Seacrest spent the last few years competing against Clark on Fox. But this year he signed a deal with Clark and ABC to co-produce the show and essentially become Clark’s heir apparent. The hope is that Seacrest will seamlessly take over when Clark decides he doesn’t want to do it anymore.
Seacrest saw Clark as a role model
Seacrest, 31 on Christmas Eve, said he always watched “New Year’s Rockin’ Eve” while growing up in Atlanta.
“My parents would leave me at home with a baby sitter,” he said. “It was my sister, me and Dick Clark celebrating New Year’s.”
As an adult, he’s studied Clark’s career and used him for a model. “One of the reasons I wanted to do a New Year’s Eve show was because Dick did a New Year’s Eve show,” he said.
In one sense, that’s already a big victory for Seacrest over NBC’s Carson Daly, 32, another Clark acolyte. Daly takes pains to avoid being seen as a competitor to Clark. Even though there’s a clear opportunity to paint himself as the youthful alternative on New Year’s Eve, he almost needs to be coaxed into it.
“There will be something for everyone,” Daly said. “If my dad wants to watch Regis, and I’m sure he will, then God bless him. If my brother, who’s my age — and I know he’s a big Mary J. Blige fan — I know he’ll watch my show. We’re all going to have the ball drop and we’re all going to have a good time.”
He’s been watching old tapes of — who else? — Clark to help prepare.
Comic Wanda Sykes joins Blige as Daly’s featured performers. Daly gets his shot this year because of the calendar; lately NBC has let Jay Leno’s “Tonight” show keep the time slot when New Year’s Eve landed on a weeknight.
Prime-time champ CBS is sitting out New Year’s Eve.
New Year's, ESPN-style
Young viewers certainly have other options. MTV’s annual soiree features Kanye West, Shakira and Adam Levine. ESPN is also getting into the New Year’s business, with Stuart Scott as host of a party on ESPN2 with guest Little Steven Van Zandt, mixing sports highlights with a roster of garage rockers.
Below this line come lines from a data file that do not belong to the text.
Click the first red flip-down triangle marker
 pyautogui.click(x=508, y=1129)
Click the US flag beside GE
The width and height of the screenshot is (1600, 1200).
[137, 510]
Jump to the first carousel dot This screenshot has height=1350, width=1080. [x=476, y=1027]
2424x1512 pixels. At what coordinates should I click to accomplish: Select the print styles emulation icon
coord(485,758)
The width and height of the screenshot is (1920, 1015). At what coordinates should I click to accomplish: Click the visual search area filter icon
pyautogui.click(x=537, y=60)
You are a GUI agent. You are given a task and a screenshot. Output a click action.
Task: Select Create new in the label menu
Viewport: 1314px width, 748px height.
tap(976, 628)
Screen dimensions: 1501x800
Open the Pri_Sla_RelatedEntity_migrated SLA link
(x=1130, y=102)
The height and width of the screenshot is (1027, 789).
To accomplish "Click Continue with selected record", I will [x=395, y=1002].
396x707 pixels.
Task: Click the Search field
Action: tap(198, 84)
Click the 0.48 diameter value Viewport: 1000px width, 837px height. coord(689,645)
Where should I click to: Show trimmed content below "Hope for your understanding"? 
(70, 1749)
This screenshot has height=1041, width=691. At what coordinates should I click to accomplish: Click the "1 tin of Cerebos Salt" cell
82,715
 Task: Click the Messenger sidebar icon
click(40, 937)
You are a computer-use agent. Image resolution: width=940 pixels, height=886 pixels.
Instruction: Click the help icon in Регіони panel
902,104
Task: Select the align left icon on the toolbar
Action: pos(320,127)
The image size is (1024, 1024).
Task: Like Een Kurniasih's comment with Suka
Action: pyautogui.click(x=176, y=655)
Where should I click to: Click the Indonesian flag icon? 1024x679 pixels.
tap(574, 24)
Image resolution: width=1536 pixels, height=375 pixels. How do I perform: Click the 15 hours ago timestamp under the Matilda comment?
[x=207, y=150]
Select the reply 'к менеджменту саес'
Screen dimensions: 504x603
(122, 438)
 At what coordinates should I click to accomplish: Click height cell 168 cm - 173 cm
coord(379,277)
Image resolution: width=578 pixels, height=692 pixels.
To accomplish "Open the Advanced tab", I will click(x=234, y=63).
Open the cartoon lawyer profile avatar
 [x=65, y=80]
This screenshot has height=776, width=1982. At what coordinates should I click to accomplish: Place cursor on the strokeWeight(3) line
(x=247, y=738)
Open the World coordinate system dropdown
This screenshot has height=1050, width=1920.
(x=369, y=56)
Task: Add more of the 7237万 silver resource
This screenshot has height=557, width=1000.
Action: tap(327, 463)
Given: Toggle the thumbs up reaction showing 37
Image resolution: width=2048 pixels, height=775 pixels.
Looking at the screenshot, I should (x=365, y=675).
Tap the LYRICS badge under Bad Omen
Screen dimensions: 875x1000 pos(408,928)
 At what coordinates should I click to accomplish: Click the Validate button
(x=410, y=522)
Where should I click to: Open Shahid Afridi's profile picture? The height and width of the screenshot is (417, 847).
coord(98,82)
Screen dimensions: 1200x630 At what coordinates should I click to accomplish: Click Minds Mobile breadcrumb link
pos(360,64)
ESPN sensed that more and more of its young male viewers were interested in inviting friends over rather than going out on New Year’s Eve, Scott said.
CNN’s Anderson Cooper will also be prowling Times Square for a special on the news network.
While he’s there, he may spot Philbin leading the crowd in a verse of “New York, New York” from his perch outside Planet Hollywood. Philbin caught the New Year’s bug last year when he filled in for Clark; now he’s a competitor.
“They could have had Regis back this year if they wanted,” Philbin said, with a rare edge. “Ratings were pretty high.”
But he said he understood Clark’s desire to set up the “New Year’s Rockin’ Eve” franchise for the future.
“The Regis-Ryan network swap is kind of a fun dynamic and I certainly wish Ryan the best,” said Phil Gurin, executive producer of Philbin’s Fox show. “I know Dick as well. Everyone doing these types of shows, we all know each other and we’ll probably have a drink when our shows are over, somewhere in Times Square, and just salute New Year’s together.”